Niall Horan Album Review


If you have ever skimmed a pop culture magazine, watched the VMA’s, or listened to your local radio station, the famous British-Irish group known as One Direction needs no introduction. When Syco Record’s pop boy band declared an “indefinite hiatus” in 2016, the four remaining group members separated, signed onto various record companies, and started pursuing their own musical stylings. Emerging recently as New Artist of the Year at the 2017 American Music Awards is 1D’s very own Niall Horan. The 24-year-old Irish singer recently released his first solo, “This Town,” on September 29th of last year. Next, in May 2017, Horan came out with his funk-pop hit “Slow Hands,” which debuted at No. 1 in forty-four countries, topping at #11 on the Billboard Hot 100. By the release of his pop ballad “Too Much to Ask” on September 15th, Horan announced his debut studio album, Flicker, released October 20th, 2017.

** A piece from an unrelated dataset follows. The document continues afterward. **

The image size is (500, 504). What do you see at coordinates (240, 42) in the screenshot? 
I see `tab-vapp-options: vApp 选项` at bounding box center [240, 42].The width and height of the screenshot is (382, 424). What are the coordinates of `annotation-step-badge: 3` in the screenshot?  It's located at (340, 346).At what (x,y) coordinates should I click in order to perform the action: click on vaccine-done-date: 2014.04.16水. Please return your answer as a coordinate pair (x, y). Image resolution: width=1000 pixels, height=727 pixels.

While the popularity of the album certainly comes from the global fanbase encompassing One Direction, it is apparent in Flicker that Horan steers clear of his pop rock past and embraces a folk pop and country blend true to his Irish upbringing. Such stylings contrast sharply with the genres of his competing soloist bandmates, whose works alternatively comprise of electropop, soft rock, R&B, and hip hop. Commercially successful classic rock groups, such as The Eagles, Fleetwood Mac, Jackson Browne, and Tom Petty, inspire Horan’s songwriting.  His own distinguished songwriting enables the album to bask in an aura of authenticity. Each song is carried on by way of the acoustic guitar; he odes the fingerpicking and chord choice to the classic rock groups that inspired him.

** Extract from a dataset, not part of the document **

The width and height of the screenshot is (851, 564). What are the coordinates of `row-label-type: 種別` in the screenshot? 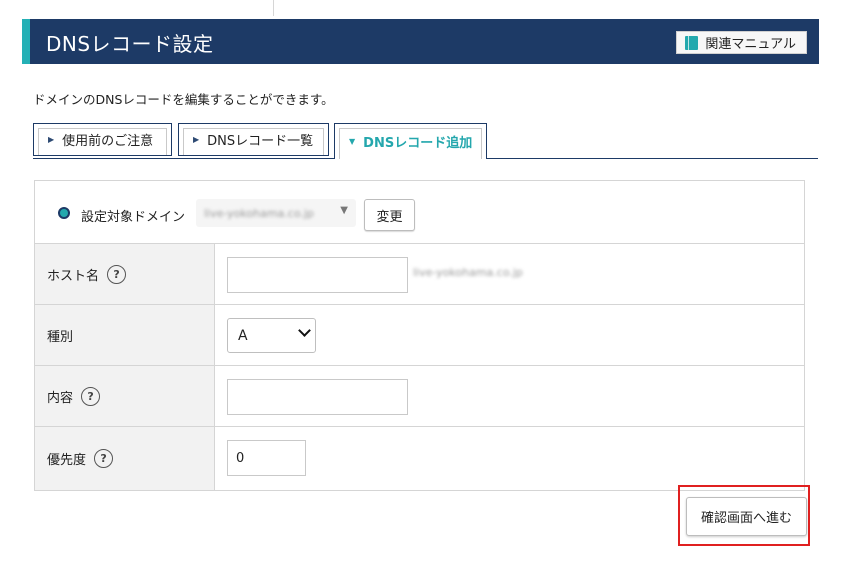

Thematically, Niall’s Flicker delves into the multifaceted world of romance. The lyrics of each track conveys the songwriter’ desires, experiences, and thoughts. Some even incorporate his imagination, such as “Mirrors.” In a 2017 interview with Fresh 102.7 in New York, Horan remarks that he wrote “Mirrors” after observing a girl in a café. He perceived the girl to be sad and depressed until a waiter came over and made her laugh. From this simple observation, Horan creates a life story of the girl in his head and it prompted him to write the song. In his tune, love heals insecurities. The arrangement of the thirteen tracks seemingly does not follow a storyline, but rather express the varying stages of love in the hearts of becoming adults. “Seeing Blind,” a folk-pop love song done with Nashville singer Maren Morris, shows how love can be unexpected, but nonetheless true and real between two partners. “Since We’re Alone” describes how committed relationships reveal a private pathway for the lovers to be open and honest, for such love is unconditional.  The title track “Flicker” reveals how little things pervade the heart and mind throughout relationships and generate conflict. However, the question of breaking up can be surpassed by a single thought, “a flicker of hope,” that can rekindle the romance. While the lyrics that comprise some songs are open to interpretation, none are as hard to follow as “On My Own.” Nonetheless, the vivacious and nostalgic tune refreshes listeners with a roadmap to uncovering self-love.       

All in all, Flicker is a pure reflection of Horan’s newfound musical maturity. While the lyrics may be simple, and some even extraneous, they reflect the genuine nature of the album. The songs are clearly crafted by Horan’s passions and inspirations. Flicker is a series of songs defined by an overall relaxed atmosphere that promotes personal solace in interpersonal relationships. The album resonates well with most any aged audiences but is especially well-suited for those wishing to pursue a road trip, those searching for positive vibes, or for those avid fans who are seeking hope in a One Direction reunion. Moreover, those who grew up listening to the classic rock that impacted Horan’s writing will appreciate his style. If you think Irish folk-pop is not your favorite genre, this album might just change your mind.